In Acuff v. Dy N Fly, LLC, four female plaintiffs sued a franchisor of hair salons (Dy N Fly), two of its franchisees, and the owner of the two franchisees for wrongful retaliatory termination and sexual harassment in the workplace. The four women allegedly experienced inappropriate workplace conduct, including sexual comments, inappropriate touching, and being watched via the salon video cameras. The plaintiffs told Dy N Fly's owner and cofounder about these incidents on multiple occasions. In 2021, while one of the women was on sick leave, the franchisees fired another individual plaintiff after she expressed opposition to the harassment. The franchisees then refused to hire back the plaintiff on sick leave because of her "association" with the fired plaintiff. The other two plaintiffs left Dy N Fly that same year due to the alleged sexually hostile work environment.

The plaintiffs sued Dy N Fly on the grounds that the franchisor jointly employed the plaintiffs along with the franchisees.
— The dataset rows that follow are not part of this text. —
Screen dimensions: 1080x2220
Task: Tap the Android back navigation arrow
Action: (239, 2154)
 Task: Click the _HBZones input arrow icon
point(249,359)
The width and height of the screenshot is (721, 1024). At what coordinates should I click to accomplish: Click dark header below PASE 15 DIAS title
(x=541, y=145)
Dy N Fly filed a motion to dismiss, challenging its status as a joint employer and arguing it could not be liable as a joint employer because "it [was] a franchisor and did not possess sufficient control over the day-to-day employee supervision required to be considered a joint employer." An ability to hire, fire, supervise, control, or discipline employees, as well as the franchisor's ability to affect the employees' compensation and benefits, typically are factors in the joint employer analysis.

The court held that the women plausibly alleged Dy N Fly was a joint employer and denied Dy N Fly's motion to dismiss, focusing on the following alleged acts of Dy N Fly's owner and cofounder:

  1. His personal introduction of one of the plaintiffs to the franchisees' owner for the purpose of employment;
  2. His dictated text message from one of the plaintiffs to the franchisees' owner in an effort to stop the sexual harassment;
  3. Informing one of the plaintiffs on multiple occasions that he would speak with Dy N Fly's president to report the harassment; and
  4. His offer to the fired employee of a severance package in exchange for her agreement to not sue the company.
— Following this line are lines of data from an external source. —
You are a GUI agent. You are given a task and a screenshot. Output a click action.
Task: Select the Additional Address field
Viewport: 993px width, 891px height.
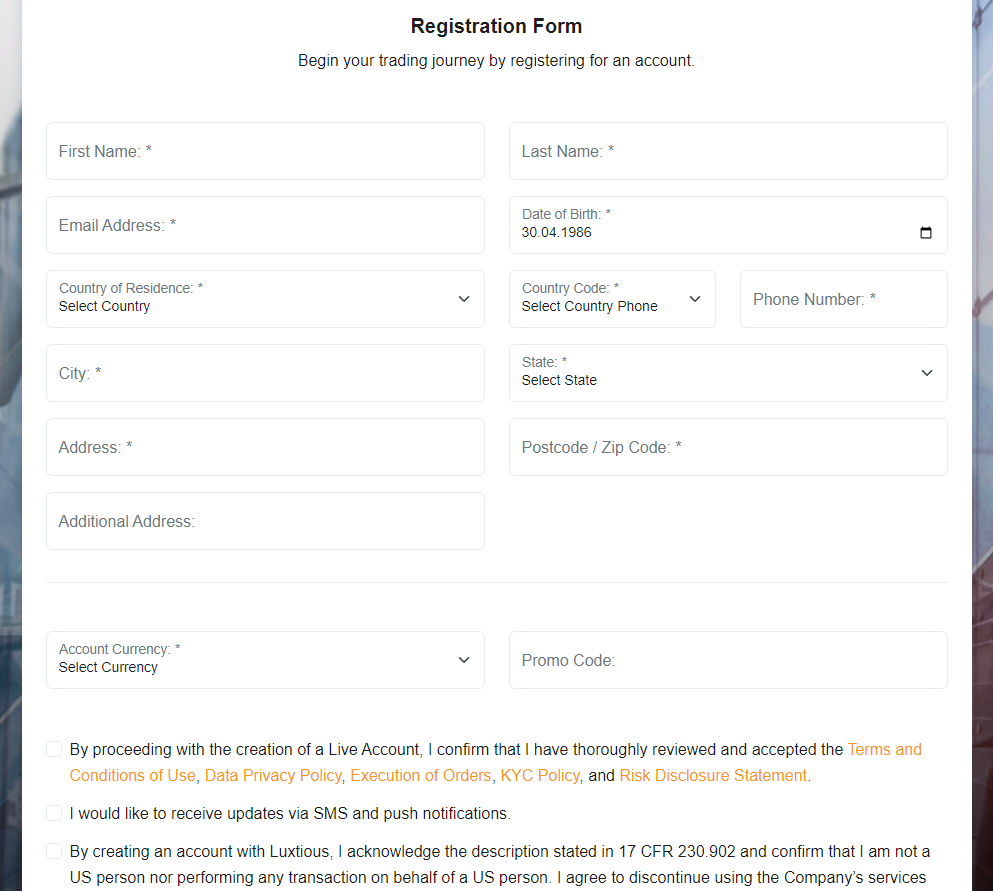[265, 520]
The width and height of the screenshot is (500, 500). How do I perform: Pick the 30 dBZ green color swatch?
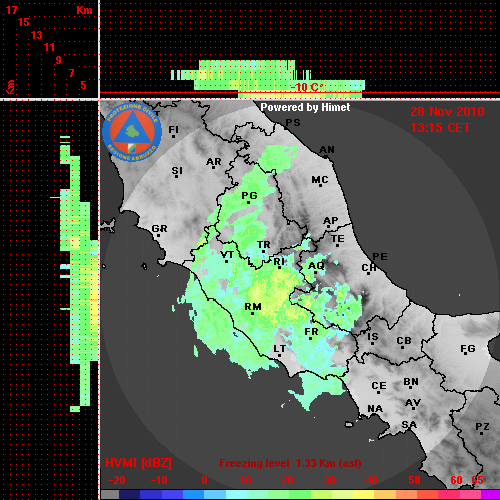[x=321, y=494]
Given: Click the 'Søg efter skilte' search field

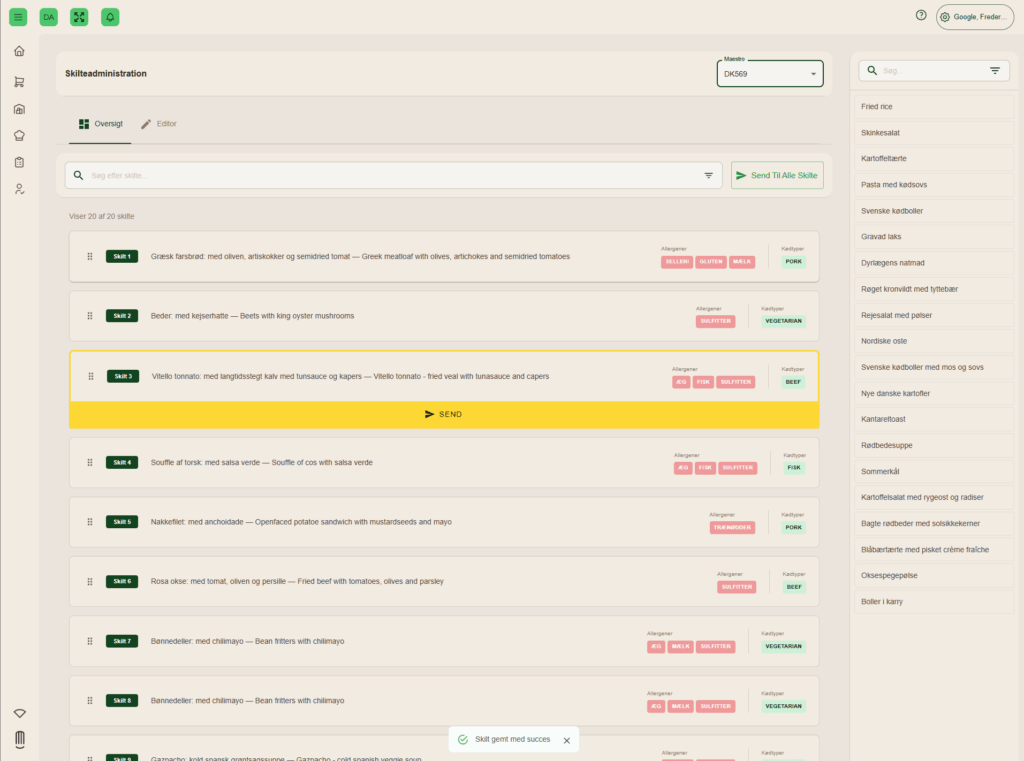Looking at the screenshot, I should (x=390, y=175).
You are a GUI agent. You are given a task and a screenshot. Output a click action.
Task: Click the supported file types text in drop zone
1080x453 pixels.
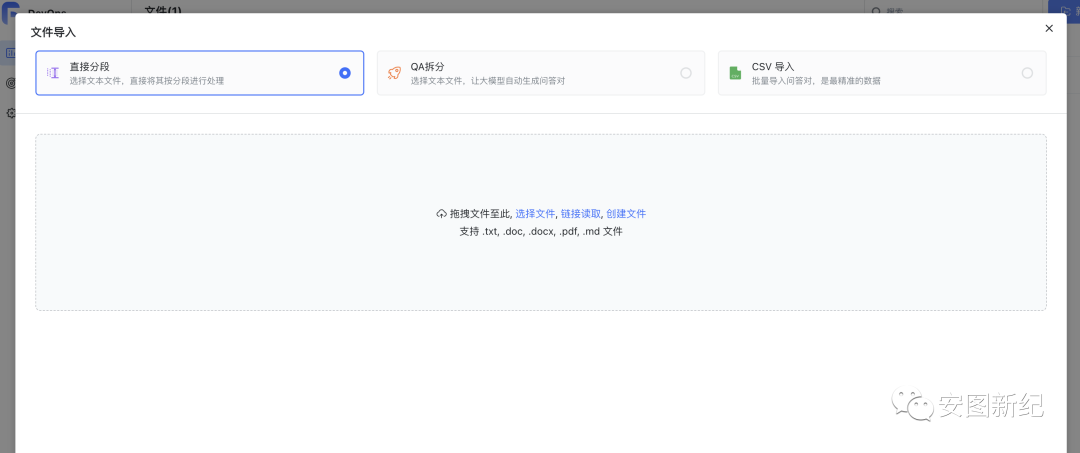point(540,231)
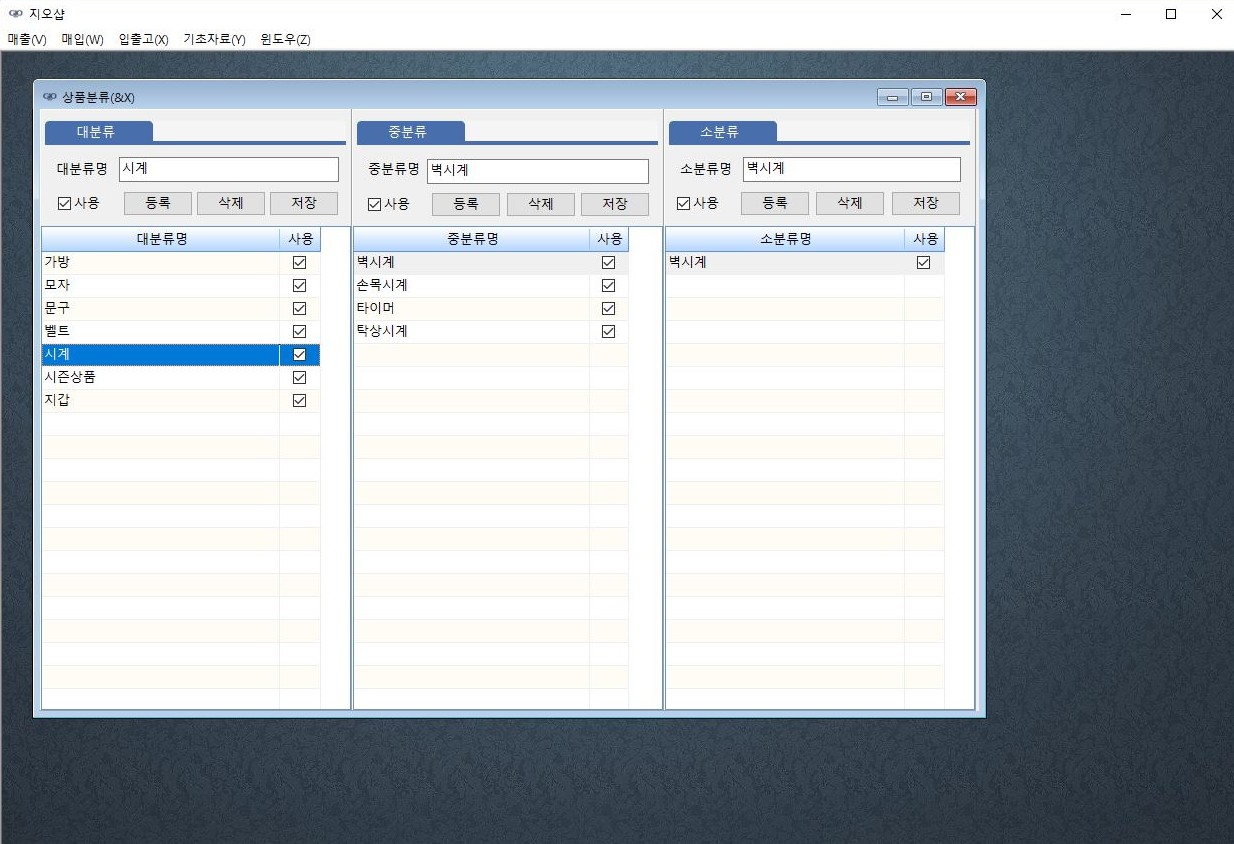The width and height of the screenshot is (1234, 844).
Task: Toggle 사용 checkbox in 중분류 panel
Action: (x=375, y=204)
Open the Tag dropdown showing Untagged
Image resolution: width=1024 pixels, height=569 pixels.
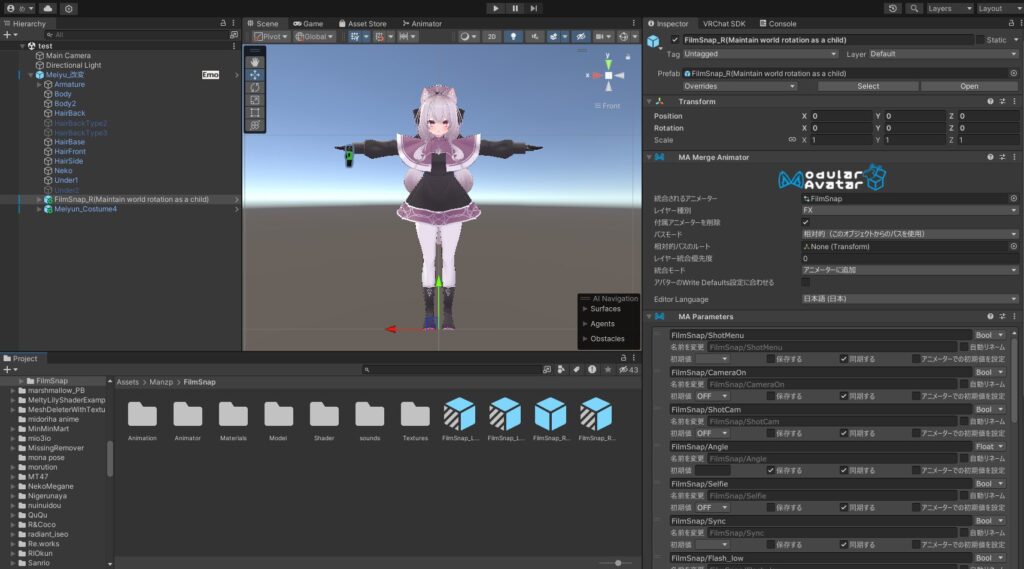(x=760, y=54)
The court found these four actions created "the plausible inference that Dy N Fly 'share[d] or codetermine[d] those matters governing essential terms and conditions of employment.'" Similarly, the level of detail in Dy N Fly's Brand Standards Manual table of contents suggested Dy N Fly exerted a high degree of control over many of the plaintiffs' terms and conditions of employment, and the workplace sexual harassment guidance franchisees should apply.
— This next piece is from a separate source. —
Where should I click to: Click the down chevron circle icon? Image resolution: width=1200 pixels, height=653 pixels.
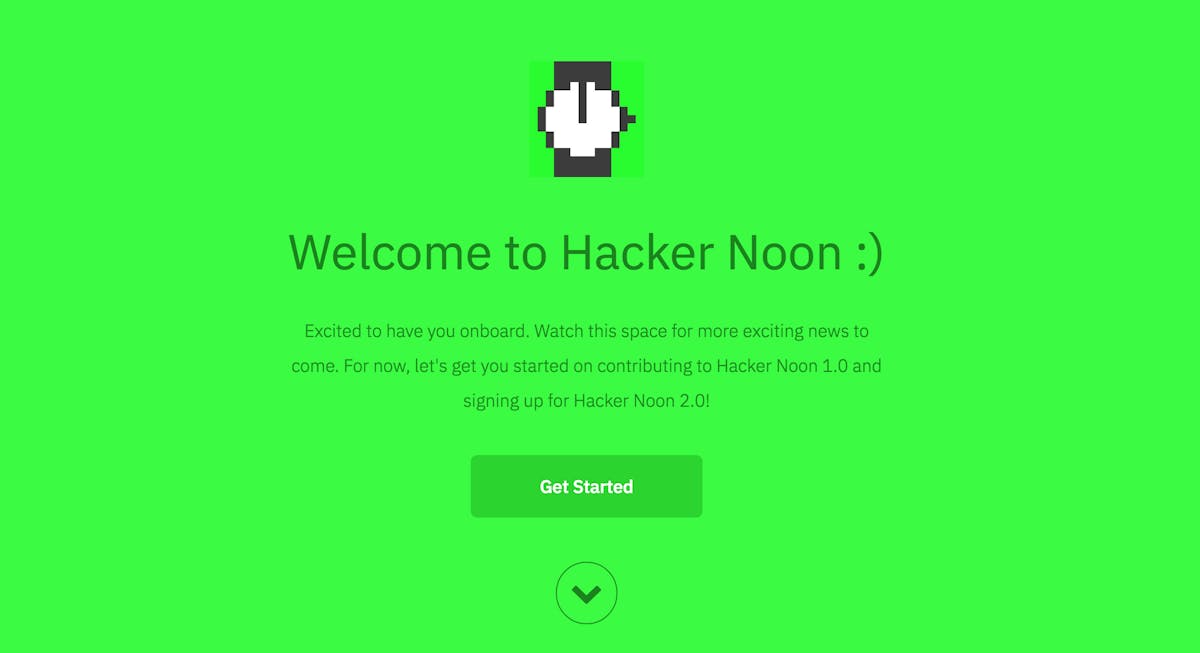pyautogui.click(x=587, y=594)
Dy N Fly argued their franchise agreements included a disclaimer of responsibility over personnel decisions. While this factor weighed against the plaintiffs' joint employer theory, the court noted it was not dispositive, particularly at the pleadings stage. Next, Dy N Fly pointed to right-to-sue letters from the Equal Employment Opportunity Commission (EEOC), which concluded the plaintiffs were not in an employment relationship with Dy N Fly. However, the court stated that the EEOC's decisions on the merits of a charge "do not preclude trial in federal court."

Takeaways

This case is instructive because it reminds franchisors to consider carefully their level of involvement in franchisees' hiring decisions and internal policies. Additionally, it demonstrates the dangers of mediating disputes between a franchisee and its employees. Any of these actions can weigh in favor of a joint employment claim.